Optimizing iterative deepening depth first search in C++

Question

I am using an implementation of the IDDFS graph algorithm in a project and I noticed that for each node, the function takes around 8 - 10 seconds to compute. And, with a very large dataset with over 7000 nodes, it is proving to be the most cumbersome. So, I am trying to optimize my code so that it will run faster but all I have found so far is to change my function call by value parameters to being called by reference which has made a decent difference.

Are there any other ways I could fasten my code?
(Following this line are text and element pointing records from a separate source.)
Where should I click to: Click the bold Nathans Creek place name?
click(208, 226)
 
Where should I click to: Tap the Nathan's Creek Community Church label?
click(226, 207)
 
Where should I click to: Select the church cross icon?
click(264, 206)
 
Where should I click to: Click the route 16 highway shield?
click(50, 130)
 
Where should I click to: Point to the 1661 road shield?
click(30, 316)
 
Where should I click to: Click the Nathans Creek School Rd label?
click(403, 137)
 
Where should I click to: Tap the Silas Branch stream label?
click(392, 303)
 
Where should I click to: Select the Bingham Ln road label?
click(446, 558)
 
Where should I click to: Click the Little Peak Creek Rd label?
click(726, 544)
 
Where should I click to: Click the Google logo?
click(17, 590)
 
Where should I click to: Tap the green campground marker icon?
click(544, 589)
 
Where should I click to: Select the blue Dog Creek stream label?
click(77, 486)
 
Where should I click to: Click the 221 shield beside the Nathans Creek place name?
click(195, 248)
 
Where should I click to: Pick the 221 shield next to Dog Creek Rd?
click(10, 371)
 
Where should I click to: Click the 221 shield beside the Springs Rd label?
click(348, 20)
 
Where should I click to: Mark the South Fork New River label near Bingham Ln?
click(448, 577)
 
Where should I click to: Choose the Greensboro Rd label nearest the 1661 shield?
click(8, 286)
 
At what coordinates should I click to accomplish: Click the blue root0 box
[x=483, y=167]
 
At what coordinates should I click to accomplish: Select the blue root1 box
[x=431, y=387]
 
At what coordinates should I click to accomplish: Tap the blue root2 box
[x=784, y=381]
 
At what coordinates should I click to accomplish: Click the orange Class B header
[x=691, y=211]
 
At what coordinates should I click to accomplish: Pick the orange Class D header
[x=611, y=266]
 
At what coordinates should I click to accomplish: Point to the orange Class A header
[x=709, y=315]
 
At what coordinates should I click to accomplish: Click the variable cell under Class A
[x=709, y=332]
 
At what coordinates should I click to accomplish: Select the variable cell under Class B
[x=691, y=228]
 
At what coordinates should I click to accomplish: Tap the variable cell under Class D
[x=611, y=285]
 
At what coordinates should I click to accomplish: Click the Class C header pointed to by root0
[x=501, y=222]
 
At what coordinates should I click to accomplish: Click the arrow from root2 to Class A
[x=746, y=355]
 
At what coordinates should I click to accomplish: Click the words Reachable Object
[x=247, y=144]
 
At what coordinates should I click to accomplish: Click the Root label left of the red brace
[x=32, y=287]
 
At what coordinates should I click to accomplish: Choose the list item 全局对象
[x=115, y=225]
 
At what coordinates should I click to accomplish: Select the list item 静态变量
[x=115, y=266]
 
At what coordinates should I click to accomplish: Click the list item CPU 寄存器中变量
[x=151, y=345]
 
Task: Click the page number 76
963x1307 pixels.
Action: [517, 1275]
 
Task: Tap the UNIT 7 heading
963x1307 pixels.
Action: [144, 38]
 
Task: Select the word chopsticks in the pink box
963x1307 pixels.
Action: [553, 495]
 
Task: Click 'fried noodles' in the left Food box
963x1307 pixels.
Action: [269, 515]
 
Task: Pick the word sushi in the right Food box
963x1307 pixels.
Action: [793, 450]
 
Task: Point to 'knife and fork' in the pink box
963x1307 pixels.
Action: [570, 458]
I am compiling using c++11.

// Utility DFS function -- returns DFS Path if it exists, -1 if not exists
vector<int> dfs_util(vector<int> path, int target, vector<vector<int>> &adj_list, int depth)
{
    int curr_node = path.back();
    if (curr_node == target)
        return path;
    if (depth <= 0)
    {
        vector<int> tmp;
        tmp.push_back(CUST_NULL);
        return tmp;
    }
    for (auto child : adj_list[curr_node])
    {
        vector<int> new_path = path;
        new_path.push_back(child);
        vector<int> result = dfs_util(new_path, target, adj_list, depth - 1);
        if (result.back() != CUST_NULL)
        {
            return result;
        }
    }
    vector<int> tmp;
    tmp.push_back(CUST_NULL);
    return tmp;
}

// IDDFS Function -- returns IDDFS Path if it exists, -1 if not
vector<int> iddfs(vector<vector<int>> &adj_list, int src, int target, int max_depth = 2)
{
    vector<int> result;
    max_depth++;
    for (int depth = 0; depth < max_depth; depth++)
    {
        vector<int> path;
        path.push_back(src);

        result = dfs_util(path, target, adj_list, depth);

        if (result.back() == CUST_NULL || result.size() == 0)
            continue;
        int final_index = 0;
        int idx_count = 0;
        for (auto item : result)
        {
            if (item == src)
                final_index = max(final_index, idx_count);
            idx_count++;
        }
        result = vector<int>(result.begin() + final_index, result.end());
    }
    return result;
}

Answer 1

Here are few points to optimize your code:

• The parameter vector<int> path is copied for no apparent reasons. You can pass it by reference.
• vector<int> new_path = path; create a new copy of path. This is not needed: you can mutate path (passed by reference) so to add an element before the recursive call and remove it after. You can also reserve some space initially so to avoid re-allocations.
• Returning a vector<int> in a recursive function is generally not a good idea in term of performance. This is especially true here since the function sometime ruen a vector of size 1 with CUST_NULL inside so to return a special code. This is very inefficient since std::vector will allocate some memory for that and memory allocations are expensive. You can instead return it by reference or play with std::optional so to return a special code without having to create a new non-empty vector. Note that the mutation-based solution is probably faster.
• Be aware that push_back do some check to reallocate the target vector if needed. While this is simple and flexible, this is not actually needed for path since its maximum size is known not to be bigger than a threshold (depth +/- 1). You can fix its size to this threshold and fill it based on an index provided in the recursive function.
• Using vector<vector<int>> is not efficient since each item of this data structure (of type vector<int>) are likely stored non-contiguously (they may with some luck due to the way low-level allocator works and depending on how your code fill them). It is more efficient to use a big flat vector<int> virtually split in some parts. The starting location of each part can be put in another vector<size_t> (with n+1 items). This makes the code a bit more complex though.
• You can unroll/inline the function code when depth is 1 so to avoid many function calls in that case (and copies in your current code). This strategy is not guaranteed to be faster (though it often is) if the compiled function assembly code becomes huge or if this case never happen in practice (eg. to fit in CPU instruction cache).